- REGISTROS FORNECIDOS -
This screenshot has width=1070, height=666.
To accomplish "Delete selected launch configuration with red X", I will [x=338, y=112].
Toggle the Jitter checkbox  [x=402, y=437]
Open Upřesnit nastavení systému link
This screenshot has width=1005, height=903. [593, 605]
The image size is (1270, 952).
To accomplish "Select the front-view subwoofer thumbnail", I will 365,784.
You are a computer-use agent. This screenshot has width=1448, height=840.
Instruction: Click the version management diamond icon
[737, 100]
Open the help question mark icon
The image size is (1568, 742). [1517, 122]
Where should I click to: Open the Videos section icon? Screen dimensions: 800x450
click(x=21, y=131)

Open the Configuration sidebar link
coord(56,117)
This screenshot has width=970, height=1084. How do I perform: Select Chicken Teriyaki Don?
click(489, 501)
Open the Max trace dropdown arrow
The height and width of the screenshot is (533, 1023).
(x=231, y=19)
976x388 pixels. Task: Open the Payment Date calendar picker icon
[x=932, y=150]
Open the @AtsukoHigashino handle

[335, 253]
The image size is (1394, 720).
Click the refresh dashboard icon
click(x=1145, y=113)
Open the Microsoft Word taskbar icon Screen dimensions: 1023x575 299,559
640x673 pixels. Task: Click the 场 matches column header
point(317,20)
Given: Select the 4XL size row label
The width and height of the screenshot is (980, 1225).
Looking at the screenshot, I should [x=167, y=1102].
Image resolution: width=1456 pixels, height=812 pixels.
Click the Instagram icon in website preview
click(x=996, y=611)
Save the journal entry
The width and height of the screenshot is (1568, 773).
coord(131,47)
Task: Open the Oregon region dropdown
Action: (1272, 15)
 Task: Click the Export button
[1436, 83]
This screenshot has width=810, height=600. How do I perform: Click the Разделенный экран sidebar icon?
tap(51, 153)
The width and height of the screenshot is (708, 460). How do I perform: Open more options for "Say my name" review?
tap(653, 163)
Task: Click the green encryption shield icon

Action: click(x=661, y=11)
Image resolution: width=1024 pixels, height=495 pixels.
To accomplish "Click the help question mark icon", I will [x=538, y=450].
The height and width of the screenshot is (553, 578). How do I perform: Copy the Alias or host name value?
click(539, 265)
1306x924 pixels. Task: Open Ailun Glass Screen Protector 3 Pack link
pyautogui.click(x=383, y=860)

- O QUE FAZER -
Troque "Export" por "Import" nos registros que vão da linha com "Save the journal entry" até o fim, incluindo essas duas pontas, e escreva esses registros de novo sem mudar mais nada.

- RESOLUÇÃO -
Save the journal entry
The width and height of the screenshot is (1568, 773).
coord(131,47)
Task: Open the Oregon region dropdown
Action: (1272, 15)
 Task: Click the Import button
[1436, 83]
This screenshot has width=810, height=600. How do I perform: Click the Разделенный экран sidebar icon?
tap(51, 153)
The width and height of the screenshot is (708, 460). How do I perform: Open more options for "Say my name" review?
tap(653, 163)
Task: Click the green encryption shield icon

Action: click(x=661, y=11)
Image resolution: width=1024 pixels, height=495 pixels.
To accomplish "Click the help question mark icon", I will [x=538, y=450].
The height and width of the screenshot is (553, 578). How do I perform: Copy the Alias or host name value?
click(539, 265)
1306x924 pixels. Task: Open Ailun Glass Screen Protector 3 Pack link
pyautogui.click(x=383, y=860)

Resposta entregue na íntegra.